§ **Complete the following**
1/ Name every author credited in the summary of the paper on cracks in layered oxide cathodes.
2/ Extend the summary of the paper on cracks in layered oxide cathodes, picking up after its final key finding.

§ **Source text**
···

# The Role of Intergranular Cracks on Fast Charging and Accelerated Degradation in Polycrystalline Layered Oxide Cathodes

**Authors:** Jinhong Min, Tobias Glossmann, Yiyang Li

PMC · DOI: 10.1002/advs.202515588 · Advanced Science · 2025-10-29

## TL;DR

This paper explains how cracks in battery cathode materials can both harm and help battery performance, affecting how we design better energy storage.

## Contribution

The paper highlights the dual role of intergranular cracks in enhancing and degrading battery performance in layered oxide cathodes.

## Key findings

- Intergranular cracks in cathode materials cause structural degradation and performance loss.
- Cracks also improve reaction kinetics by increasing surface area and electrolyte access.
- Understanding this duality is essential for optimizing cathode design and modeling.

···

§ **Listed records**

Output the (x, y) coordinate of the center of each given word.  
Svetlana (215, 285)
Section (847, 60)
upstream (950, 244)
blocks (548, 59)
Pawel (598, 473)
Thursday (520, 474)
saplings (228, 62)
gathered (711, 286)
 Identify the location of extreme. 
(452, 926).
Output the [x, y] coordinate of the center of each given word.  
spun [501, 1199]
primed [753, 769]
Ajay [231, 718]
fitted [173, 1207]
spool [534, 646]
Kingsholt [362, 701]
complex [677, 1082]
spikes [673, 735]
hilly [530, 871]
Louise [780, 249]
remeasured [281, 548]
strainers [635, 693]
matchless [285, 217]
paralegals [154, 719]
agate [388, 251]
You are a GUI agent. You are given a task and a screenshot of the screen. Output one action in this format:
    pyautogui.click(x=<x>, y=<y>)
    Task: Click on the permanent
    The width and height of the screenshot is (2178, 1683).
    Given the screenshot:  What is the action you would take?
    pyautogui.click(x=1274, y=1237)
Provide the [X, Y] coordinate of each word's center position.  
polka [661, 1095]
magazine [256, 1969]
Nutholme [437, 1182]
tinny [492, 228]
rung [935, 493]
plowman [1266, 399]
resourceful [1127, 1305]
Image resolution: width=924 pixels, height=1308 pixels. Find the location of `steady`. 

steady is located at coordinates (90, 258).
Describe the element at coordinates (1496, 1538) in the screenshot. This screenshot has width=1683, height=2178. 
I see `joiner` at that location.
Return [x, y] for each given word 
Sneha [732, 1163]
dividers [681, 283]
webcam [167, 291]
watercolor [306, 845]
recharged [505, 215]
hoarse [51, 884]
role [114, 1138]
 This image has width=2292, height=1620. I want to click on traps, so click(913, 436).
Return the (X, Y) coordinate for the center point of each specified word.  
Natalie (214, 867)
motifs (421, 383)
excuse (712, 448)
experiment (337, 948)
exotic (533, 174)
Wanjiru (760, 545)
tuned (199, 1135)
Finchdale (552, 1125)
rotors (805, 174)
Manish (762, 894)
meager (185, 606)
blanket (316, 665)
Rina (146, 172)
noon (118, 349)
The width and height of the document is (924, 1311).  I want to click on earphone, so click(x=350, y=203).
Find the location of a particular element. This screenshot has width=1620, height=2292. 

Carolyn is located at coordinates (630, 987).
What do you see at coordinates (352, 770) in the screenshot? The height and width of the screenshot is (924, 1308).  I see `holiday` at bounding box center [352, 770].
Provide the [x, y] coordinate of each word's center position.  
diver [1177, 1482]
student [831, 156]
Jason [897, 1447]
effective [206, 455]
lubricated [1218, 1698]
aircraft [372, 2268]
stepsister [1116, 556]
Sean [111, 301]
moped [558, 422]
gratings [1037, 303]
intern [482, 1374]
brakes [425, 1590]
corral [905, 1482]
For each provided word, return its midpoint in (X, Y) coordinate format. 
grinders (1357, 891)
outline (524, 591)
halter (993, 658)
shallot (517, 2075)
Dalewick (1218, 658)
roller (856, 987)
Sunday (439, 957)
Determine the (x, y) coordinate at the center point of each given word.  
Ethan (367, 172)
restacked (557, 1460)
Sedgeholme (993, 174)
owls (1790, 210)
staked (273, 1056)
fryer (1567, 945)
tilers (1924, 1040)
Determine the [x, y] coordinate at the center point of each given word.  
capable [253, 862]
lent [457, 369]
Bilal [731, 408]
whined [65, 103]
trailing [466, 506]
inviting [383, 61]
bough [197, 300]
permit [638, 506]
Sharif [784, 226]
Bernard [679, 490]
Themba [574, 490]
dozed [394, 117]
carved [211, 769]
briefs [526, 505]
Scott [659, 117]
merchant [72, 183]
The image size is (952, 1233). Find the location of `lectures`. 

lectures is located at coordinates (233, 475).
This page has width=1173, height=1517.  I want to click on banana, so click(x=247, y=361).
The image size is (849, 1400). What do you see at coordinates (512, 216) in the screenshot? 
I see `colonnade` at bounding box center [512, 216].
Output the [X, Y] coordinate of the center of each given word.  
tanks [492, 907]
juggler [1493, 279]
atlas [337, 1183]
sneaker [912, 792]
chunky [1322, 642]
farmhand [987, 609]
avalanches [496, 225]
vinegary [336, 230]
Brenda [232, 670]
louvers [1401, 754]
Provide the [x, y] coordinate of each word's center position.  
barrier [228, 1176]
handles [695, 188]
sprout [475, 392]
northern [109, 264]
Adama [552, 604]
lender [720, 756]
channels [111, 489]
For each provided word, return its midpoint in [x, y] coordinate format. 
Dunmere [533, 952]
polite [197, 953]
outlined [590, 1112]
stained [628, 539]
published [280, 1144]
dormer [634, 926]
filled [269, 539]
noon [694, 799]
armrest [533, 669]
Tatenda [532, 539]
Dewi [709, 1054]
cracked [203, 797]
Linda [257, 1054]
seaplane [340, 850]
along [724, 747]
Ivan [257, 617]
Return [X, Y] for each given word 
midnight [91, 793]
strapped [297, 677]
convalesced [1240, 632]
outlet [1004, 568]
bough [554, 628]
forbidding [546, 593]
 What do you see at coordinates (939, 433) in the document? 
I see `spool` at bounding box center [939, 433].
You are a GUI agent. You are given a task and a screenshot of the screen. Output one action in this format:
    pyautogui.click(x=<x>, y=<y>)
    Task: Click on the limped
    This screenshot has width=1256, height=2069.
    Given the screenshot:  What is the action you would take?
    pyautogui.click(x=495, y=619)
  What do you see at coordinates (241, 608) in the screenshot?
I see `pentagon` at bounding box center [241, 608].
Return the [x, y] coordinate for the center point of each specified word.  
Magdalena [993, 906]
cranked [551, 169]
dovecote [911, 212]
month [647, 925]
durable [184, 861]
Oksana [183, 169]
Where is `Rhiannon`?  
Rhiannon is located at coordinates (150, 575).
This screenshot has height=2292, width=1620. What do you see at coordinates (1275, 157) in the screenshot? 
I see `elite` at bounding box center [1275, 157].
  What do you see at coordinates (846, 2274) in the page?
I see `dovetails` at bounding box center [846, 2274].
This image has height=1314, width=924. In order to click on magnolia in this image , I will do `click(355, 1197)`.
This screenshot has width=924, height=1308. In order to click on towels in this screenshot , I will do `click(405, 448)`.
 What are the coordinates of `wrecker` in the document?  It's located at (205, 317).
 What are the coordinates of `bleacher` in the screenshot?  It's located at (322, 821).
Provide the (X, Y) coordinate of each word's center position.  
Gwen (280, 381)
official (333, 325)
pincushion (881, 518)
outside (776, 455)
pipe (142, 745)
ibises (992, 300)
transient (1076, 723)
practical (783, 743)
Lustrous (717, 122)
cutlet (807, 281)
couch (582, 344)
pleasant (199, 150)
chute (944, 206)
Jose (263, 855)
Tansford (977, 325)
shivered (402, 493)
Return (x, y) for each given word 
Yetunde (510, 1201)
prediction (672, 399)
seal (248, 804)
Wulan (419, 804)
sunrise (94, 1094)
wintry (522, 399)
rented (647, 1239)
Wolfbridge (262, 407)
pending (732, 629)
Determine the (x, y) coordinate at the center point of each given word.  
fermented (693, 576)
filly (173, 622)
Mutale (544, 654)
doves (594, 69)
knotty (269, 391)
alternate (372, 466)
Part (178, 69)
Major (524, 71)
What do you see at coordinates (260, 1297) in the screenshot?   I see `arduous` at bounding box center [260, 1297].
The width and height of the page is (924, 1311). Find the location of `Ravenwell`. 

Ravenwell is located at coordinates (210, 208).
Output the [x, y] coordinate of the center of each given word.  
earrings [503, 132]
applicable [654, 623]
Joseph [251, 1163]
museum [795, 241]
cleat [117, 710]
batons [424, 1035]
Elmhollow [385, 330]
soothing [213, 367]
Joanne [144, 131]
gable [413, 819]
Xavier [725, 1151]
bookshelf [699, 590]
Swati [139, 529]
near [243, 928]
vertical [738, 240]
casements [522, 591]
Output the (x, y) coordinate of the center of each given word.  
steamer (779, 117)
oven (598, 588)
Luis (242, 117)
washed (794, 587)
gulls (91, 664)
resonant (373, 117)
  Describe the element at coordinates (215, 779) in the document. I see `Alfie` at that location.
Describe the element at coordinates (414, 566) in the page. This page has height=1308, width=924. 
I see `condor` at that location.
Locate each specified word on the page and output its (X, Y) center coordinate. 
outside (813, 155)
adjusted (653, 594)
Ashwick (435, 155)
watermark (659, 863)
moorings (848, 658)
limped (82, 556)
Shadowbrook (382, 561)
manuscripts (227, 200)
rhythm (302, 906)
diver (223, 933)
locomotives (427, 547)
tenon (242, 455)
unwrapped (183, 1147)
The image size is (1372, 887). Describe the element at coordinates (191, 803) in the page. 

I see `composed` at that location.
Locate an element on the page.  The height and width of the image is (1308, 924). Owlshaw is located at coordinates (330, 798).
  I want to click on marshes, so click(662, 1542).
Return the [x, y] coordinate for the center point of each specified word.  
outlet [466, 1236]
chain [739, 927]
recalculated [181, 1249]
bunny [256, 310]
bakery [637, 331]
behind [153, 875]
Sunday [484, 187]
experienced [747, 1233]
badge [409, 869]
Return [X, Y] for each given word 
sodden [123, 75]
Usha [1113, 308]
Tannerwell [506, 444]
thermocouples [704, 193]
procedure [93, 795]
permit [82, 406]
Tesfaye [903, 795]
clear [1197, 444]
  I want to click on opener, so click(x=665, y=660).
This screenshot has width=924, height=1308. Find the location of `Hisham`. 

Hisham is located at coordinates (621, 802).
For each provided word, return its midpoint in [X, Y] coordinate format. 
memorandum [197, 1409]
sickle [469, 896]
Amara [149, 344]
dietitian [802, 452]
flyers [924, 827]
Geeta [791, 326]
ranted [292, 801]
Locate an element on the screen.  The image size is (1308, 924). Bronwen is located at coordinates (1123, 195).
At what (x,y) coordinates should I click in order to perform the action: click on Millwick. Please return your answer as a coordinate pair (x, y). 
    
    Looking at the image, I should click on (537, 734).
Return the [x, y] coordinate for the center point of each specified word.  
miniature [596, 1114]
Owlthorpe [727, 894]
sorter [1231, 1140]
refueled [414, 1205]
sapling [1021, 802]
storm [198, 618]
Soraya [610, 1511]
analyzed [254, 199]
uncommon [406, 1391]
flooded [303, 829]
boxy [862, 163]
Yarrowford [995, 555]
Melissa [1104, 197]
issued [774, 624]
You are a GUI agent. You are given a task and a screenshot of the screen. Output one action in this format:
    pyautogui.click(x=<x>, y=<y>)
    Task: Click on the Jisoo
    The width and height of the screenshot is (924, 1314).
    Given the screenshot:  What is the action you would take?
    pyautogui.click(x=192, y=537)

···

§ **Task answers**
1/ Jinhong Min, Tobias Glossmann, Yiyang Li

2/
## Abstract

Polycrystalline layered oxide cathodes such as Li(NixMnyCoz)O2 (NMC) and Li(NixCoyAlz)O2 (NCA) are some of the most widely used materials for Li‐ion batteries. Due to anisotropic volume expansion upon lithium insertion and removal, such particles undergo substantial intergranular cracks. In this article, we presents a perspective on both the positive and negative roles of cracks on the electrochemical performance of these polycrystalline cathode particles based on recent research. Like in many other systems, cracks and fractures result in performance degradation and failure. However, in layered oxide particles, they also play a critical role in faster reaction kinetics by enabling electrolyte penetration, thereby shortening the diffusion length and increasing the reaction area. Acknowledging this dual nature of cracks and electrolyte penetration is critical in understanding how cathode materials are analyzed, modeled, and engineered for future energy storage applications.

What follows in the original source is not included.